LANCASTER, Pa. — Lancaster Central Market, a patchwork of stalls neatly encased in a Romanesque-style downtown building since 1889, has long been a bustling hub where the area’s large Pennsylvania Dutch population sells the fruit, meat, baked goods and other foods produced on farms outside the city.
These days, though, something different is in the air.
The heady scent of spices from the beef samosas at one stall, Rafiki Taste of Africa, mixes with the tang of onions and pineapple being chopped for salsa at Guacamole Specialist. The low growl of sugar cane being crushed into liquid can be heard at Havana Juice. A Puerto Rican flag hangs near the cash register at Christina’s Criollo, where empanadas and sweet plantains are on offer.
“Malala was here not too long ago,” said Omar Al Saife, 65, owner of Saife’s Middle Eastern Food, referring to Malala Yousafzai, the young Pakistani woman who won the Nobel Peace Prize in 2014 for her fight to guarantee girls the right to an education. A framed photo of her and Al Saife hangs in his stand.
For ages, Lancaster has conjured up images of the horses and buggies, dairy farms and rustic bakeries of its Amish and Mennonite people, who believe in living simply, many of them eschewing modern conveniences such as cars and electricity.
And in the last few years, the city has drawn notice for a boomlet of upscale bars, breweries, restaurants and art galleries. In 2016, the New York Post proclaimed Lancaster “the new Brooklyn.” Even in the old Brooklyn, you can spot people sporting T-shirts with the logos of Lancaster businesses.
But both stereotypes miss the real news here: the increasing number of restaurants and food businesses run by immigrants and refugees and the way they effortlessly mesh with the fancy cocktail bars and old-school bakeries. The 7-square-mile city is now a hive of culinary diversity.
“I grew up with straight-up burgers and hot dogs and casseroles — plain stuff,” said Stephen Clubine, 32, a Lancaster native and manager of the bakery Bakehouse on King. “Now we have a Trinidadian place, some Vietnamese places, some Japanese. You wouldn’t expect that in a small town.”
National religious organizations like the Mennonite Central Committee, which opened a Lancaster office in 1935, and Church World Service, which followed in 1987, have actively sought to bring refugees to the city. In 2017, Church World Service reported resettling 477 refugees here. That same year the city, whose population is about 60,000, took in 20 times more refugees per capita than any other in the United States, according to the Lancaster City Alliance, an organization devoted to the city’s development.

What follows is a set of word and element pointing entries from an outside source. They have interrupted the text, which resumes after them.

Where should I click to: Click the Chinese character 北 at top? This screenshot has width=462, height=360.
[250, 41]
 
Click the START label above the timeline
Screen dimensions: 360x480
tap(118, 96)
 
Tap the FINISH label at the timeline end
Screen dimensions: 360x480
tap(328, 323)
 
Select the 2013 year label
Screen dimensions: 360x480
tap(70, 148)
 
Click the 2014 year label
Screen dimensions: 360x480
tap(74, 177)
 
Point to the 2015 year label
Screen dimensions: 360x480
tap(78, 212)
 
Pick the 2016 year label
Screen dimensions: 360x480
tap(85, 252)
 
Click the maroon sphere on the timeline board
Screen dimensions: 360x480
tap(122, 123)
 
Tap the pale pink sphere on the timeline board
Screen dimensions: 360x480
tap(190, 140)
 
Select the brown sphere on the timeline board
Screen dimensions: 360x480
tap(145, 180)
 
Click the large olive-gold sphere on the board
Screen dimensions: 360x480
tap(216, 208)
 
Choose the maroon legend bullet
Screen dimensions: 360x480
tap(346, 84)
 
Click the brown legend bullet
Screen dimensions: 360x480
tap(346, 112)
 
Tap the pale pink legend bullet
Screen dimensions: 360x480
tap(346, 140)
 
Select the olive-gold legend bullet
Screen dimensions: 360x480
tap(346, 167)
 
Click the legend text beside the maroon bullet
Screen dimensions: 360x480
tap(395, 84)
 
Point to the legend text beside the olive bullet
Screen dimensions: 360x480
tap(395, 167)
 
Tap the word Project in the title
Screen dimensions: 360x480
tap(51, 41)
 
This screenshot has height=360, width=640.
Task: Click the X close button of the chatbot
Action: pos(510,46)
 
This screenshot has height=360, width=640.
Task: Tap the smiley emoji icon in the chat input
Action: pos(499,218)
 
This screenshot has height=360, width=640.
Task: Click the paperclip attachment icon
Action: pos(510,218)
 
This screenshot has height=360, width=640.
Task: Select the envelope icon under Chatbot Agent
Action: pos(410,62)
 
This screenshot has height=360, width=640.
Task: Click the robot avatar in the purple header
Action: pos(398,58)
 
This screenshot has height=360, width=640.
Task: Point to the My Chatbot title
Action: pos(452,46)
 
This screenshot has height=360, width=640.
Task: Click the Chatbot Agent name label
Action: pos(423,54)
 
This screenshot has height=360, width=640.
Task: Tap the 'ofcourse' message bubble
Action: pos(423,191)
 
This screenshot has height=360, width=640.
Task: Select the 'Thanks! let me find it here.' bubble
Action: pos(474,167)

Today, Nepalese aloo bodi tama — a spicy black-eyed-pea soup with potatoes, turmeric and cumin — is just as easy to find as a molasses-filled shoofly pie, a Pennsylvania Dutch classic.
Sudershan Adhikari, 29, an owner of the Indian and Nepali restaurant Namaste, arrived in Lancaster in 2017 from Vermont, after fleeing the ethnic cleansing of Nepalis in Bhutan in 1990. He trained to be a tractor-trailer driver, but the job bored him, so he took up an occupation that relatives here told him required no training: restaurateur.
The fiery, meat-stuffed momos Adhikari serves are a far cry from the mashed potatoes and casseroles that figure heavily in Pennsylvania Dutch cooking. But when Namaste opened, he said, locals embraced the food.
The same is true at Issei Noodle. Robert Pham, a Vietnamese refugee, and his wife, Naomi, who grew up in Japan, opened a restaurant in 2008 in Carlisle, about 60 miles to the west. Their son Andre Pham and his wife, Donna, opened a Lancaster location in 2014.
The menu unites the family’s dual heritage, with pho and ramen sharing equal billing. The restaurant’s bright, unapologetic flavors have proved so popular that in June, the Phams opened a stand in the Central Market.
Bernard Truong, 41, an owner of the restaurants Sprout of Rice & Noodles and Rice & Noodles, never imagined he would stay in Lancaster this long. His family — including his in-laws, Chau and Anh-Thu Cao, who fled Saigon as the Vietnam War was ending in 1975 — came from New Orleans after Hurricane Katrina in 2005 and opened a restaurant.
“Then we didn’t leave,” he said. “The welcoming of everybody around here, the importance of family. We saw it in our business growing. It seemed like we were helping to change the food culture.” The customers who now stream into Sprout for dinner seem quite fluent in pho ga and thit nuong.
If there is any discomfort with this culinary diversity, it seems to come mainly from unfamiliarity.
“I’m used to this kind of eating,” Faye Hess, 68, a clerk at Shady Maple bakery in Lancaster Central Market, said one recent afternoon, pointing at a Whoopie Pie. “I don’t eat Vietnamese or Thai food. I don’t even know what they taste like.”
A few aisles down, an Amish bakery owner (who asked not to be identified) glanced around at all the new stalls and sighed. “I miss the way things used to be,” he said.